**TASK TO CARRY OUT:** Only one stretch of the data is wanted: the line containing "This screenshot has height=875, width=1200.", the line containing "Screen dimensions: 800x600", and every line between them, copied exactly.

SUPPLIED INFORMATION Block Start

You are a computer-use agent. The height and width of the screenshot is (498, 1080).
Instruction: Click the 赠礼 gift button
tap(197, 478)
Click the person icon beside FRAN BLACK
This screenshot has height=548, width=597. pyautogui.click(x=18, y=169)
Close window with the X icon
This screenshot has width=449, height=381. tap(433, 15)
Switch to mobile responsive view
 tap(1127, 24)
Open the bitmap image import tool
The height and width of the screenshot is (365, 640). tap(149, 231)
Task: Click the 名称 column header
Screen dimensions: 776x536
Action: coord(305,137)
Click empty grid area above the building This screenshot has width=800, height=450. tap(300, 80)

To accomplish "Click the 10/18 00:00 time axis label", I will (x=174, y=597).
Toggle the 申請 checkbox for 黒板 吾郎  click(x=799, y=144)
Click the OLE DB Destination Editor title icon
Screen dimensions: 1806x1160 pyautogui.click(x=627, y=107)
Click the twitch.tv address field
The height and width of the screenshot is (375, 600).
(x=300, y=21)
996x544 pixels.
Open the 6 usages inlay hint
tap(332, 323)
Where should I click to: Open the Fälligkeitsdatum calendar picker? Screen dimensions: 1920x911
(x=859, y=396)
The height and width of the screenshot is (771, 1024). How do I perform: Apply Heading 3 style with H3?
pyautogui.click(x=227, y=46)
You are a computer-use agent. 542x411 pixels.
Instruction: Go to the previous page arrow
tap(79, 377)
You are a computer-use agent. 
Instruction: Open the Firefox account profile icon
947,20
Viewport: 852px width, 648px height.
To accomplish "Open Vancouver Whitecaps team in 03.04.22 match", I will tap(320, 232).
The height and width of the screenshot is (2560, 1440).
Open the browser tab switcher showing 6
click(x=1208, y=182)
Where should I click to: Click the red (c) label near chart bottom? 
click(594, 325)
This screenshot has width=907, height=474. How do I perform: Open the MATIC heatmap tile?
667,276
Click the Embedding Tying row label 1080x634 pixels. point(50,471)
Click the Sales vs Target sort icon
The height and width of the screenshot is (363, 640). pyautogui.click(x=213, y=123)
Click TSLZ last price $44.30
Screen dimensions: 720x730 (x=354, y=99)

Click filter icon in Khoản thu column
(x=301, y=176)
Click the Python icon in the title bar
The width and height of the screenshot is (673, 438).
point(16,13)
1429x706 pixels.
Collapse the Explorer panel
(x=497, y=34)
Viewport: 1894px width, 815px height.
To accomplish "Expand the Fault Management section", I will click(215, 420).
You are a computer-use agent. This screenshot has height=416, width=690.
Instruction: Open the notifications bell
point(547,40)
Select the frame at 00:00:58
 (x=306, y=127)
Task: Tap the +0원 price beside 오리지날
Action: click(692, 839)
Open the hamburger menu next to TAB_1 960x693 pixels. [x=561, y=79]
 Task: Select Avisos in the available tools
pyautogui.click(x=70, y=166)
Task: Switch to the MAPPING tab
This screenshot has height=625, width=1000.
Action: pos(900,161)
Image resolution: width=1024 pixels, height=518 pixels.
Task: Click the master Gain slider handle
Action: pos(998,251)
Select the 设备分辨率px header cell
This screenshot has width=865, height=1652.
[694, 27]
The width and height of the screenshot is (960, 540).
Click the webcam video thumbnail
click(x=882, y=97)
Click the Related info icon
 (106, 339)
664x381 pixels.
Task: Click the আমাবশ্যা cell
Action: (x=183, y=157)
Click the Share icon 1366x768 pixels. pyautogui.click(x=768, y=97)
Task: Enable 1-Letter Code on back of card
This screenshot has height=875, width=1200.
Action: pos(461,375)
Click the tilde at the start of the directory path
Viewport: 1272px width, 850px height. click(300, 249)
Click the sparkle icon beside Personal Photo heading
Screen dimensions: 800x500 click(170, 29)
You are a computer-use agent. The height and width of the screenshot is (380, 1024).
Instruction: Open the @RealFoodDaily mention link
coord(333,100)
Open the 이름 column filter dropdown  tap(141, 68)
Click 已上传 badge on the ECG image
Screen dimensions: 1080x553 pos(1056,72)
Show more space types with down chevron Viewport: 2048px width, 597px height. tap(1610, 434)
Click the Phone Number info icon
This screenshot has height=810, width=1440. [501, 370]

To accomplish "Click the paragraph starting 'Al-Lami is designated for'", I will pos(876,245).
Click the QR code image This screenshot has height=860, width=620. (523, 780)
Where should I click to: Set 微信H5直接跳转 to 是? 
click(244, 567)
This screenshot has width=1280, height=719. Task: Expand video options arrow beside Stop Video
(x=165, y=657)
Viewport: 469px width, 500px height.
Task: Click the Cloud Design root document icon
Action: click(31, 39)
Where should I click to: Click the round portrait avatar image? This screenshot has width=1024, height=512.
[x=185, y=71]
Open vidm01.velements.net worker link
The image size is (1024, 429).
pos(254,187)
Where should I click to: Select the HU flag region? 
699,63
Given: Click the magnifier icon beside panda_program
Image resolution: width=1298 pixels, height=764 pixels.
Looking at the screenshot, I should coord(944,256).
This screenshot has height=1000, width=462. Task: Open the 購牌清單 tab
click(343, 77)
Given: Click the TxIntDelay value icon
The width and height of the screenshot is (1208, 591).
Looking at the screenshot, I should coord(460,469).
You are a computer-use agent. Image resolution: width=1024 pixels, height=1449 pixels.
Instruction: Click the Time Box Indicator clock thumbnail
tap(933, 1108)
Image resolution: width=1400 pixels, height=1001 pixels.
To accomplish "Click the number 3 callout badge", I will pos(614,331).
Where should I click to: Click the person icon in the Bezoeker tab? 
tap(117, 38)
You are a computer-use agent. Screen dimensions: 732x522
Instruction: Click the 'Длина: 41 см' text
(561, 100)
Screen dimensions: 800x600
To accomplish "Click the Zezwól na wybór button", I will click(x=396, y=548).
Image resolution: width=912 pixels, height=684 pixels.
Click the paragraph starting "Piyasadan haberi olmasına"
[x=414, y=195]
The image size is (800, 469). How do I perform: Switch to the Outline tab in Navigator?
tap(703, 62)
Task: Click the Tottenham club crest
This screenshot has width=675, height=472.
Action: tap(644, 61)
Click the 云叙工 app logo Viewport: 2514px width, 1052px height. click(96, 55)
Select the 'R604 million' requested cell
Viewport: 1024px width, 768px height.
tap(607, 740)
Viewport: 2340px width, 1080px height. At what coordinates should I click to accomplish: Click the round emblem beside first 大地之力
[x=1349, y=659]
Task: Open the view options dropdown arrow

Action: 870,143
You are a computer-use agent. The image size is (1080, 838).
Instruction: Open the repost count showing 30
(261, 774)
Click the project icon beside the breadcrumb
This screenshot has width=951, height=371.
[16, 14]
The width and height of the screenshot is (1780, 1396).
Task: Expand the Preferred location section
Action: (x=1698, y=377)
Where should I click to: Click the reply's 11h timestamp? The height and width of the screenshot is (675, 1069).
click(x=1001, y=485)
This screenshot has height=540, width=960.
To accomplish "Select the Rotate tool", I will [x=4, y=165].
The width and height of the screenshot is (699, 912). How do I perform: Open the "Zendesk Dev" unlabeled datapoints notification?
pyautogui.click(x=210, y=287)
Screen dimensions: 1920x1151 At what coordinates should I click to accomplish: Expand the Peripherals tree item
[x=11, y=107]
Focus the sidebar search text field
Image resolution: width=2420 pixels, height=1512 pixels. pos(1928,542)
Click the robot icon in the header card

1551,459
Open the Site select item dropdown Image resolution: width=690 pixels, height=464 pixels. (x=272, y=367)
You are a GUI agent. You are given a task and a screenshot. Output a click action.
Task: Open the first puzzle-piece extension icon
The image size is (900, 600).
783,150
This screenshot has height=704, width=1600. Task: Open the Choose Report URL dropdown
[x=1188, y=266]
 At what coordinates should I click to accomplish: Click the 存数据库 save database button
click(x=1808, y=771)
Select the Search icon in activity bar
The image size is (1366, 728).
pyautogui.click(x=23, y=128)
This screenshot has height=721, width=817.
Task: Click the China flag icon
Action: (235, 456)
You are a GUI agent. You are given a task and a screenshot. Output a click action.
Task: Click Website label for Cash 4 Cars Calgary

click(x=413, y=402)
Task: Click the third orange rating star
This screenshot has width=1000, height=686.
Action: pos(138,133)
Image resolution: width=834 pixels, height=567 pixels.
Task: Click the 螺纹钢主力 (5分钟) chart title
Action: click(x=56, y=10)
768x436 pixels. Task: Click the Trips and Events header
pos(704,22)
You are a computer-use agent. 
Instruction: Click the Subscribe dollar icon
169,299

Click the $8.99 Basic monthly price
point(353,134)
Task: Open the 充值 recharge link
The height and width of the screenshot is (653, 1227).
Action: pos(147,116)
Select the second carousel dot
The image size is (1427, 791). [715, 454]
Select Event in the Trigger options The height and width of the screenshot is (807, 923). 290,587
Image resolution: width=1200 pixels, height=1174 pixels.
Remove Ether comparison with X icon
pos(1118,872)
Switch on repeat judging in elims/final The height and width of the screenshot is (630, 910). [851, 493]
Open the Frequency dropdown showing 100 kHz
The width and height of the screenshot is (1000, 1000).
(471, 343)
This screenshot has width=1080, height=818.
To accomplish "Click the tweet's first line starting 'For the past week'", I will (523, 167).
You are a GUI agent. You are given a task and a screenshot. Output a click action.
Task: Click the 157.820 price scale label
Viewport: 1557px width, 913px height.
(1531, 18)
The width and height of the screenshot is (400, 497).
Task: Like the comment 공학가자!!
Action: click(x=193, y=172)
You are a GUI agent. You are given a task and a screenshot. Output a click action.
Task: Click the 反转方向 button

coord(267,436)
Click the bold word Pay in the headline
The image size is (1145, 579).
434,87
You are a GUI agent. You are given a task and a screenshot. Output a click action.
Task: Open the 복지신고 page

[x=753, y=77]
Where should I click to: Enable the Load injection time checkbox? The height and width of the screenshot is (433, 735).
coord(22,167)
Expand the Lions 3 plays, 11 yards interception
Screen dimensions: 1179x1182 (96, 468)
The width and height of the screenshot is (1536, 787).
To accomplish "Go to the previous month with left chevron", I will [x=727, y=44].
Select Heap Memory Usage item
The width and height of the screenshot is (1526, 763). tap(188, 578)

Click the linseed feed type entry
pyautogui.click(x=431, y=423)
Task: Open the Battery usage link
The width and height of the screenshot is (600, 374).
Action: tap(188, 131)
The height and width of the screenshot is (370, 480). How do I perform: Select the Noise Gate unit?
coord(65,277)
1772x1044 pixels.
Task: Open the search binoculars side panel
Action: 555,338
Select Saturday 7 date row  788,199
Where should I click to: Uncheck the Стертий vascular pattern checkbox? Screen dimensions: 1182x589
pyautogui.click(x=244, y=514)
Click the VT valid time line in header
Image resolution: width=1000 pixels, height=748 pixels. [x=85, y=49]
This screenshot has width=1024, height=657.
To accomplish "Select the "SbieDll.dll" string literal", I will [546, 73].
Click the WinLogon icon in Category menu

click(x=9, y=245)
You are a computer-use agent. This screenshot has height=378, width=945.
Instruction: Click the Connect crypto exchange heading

SUPPLIED INFORMATION Block End

**RESPONSE TO THIS TASK:**
This screenshot has height=875, width=1200.
Action: pos(461,375)
Click the tilde at the start of the directory path
Viewport: 1272px width, 850px height. click(300, 249)
Click the sparkle icon beside Personal Photo heading
Screen dimensions: 800x500 click(170, 29)
You are a computer-use agent. The height and width of the screenshot is (380, 1024).
Instruction: Open the @RealFoodDaily mention link
coord(333,100)
Open the 이름 column filter dropdown  tap(141, 68)
Click 已上传 badge on the ECG image
Screen dimensions: 1080x553 pos(1056,72)
Show more space types with down chevron Viewport: 2048px width, 597px height. tap(1610, 434)
Click the Phone Number info icon
This screenshot has height=810, width=1440. [501, 370]

To accomplish "Click the paragraph starting 'Al-Lami is designated for'", I will pos(876,245).
Click the QR code image This screenshot has height=860, width=620. (523, 780)
Where should I click to: Set 微信H5直接跳转 to 是? 
click(244, 567)
This screenshot has width=1280, height=719. Task: Expand video options arrow beside Stop Video
(x=165, y=657)
Viewport: 469px width, 500px height.
Task: Click the Cloud Design root document icon
Action: click(31, 39)
Where should I click to: Click the round portrait avatar image? This screenshot has width=1024, height=512.
[x=185, y=71]
Open vidm01.velements.net worker link
The image size is (1024, 429).
pos(254,187)
Where should I click to: Select the HU flag region? 
699,63
Given: Click the magnifier icon beside panda_program
Image resolution: width=1298 pixels, height=764 pixels.
Looking at the screenshot, I should coord(944,256).
This screenshot has height=1000, width=462. Task: Open the 購牌清單 tab
click(343, 77)
Given: Click the TxIntDelay value icon
The width and height of the screenshot is (1208, 591).
Looking at the screenshot, I should coord(460,469).
You are a computer-use agent. Image resolution: width=1024 pixels, height=1449 pixels.
Instruction: Click the Time Box Indicator clock thumbnail
tap(933, 1108)
Image resolution: width=1400 pixels, height=1001 pixels.
To accomplish "Click the number 3 callout badge", I will pos(614,331).
Where should I click to: Click the person icon in the Bezoeker tab? 
tap(117, 38)
You are a computer-use agent. Screen dimensions: 732x522
Instruction: Click the 'Длина: 41 см' text
(561, 100)
Screen dimensions: 800x600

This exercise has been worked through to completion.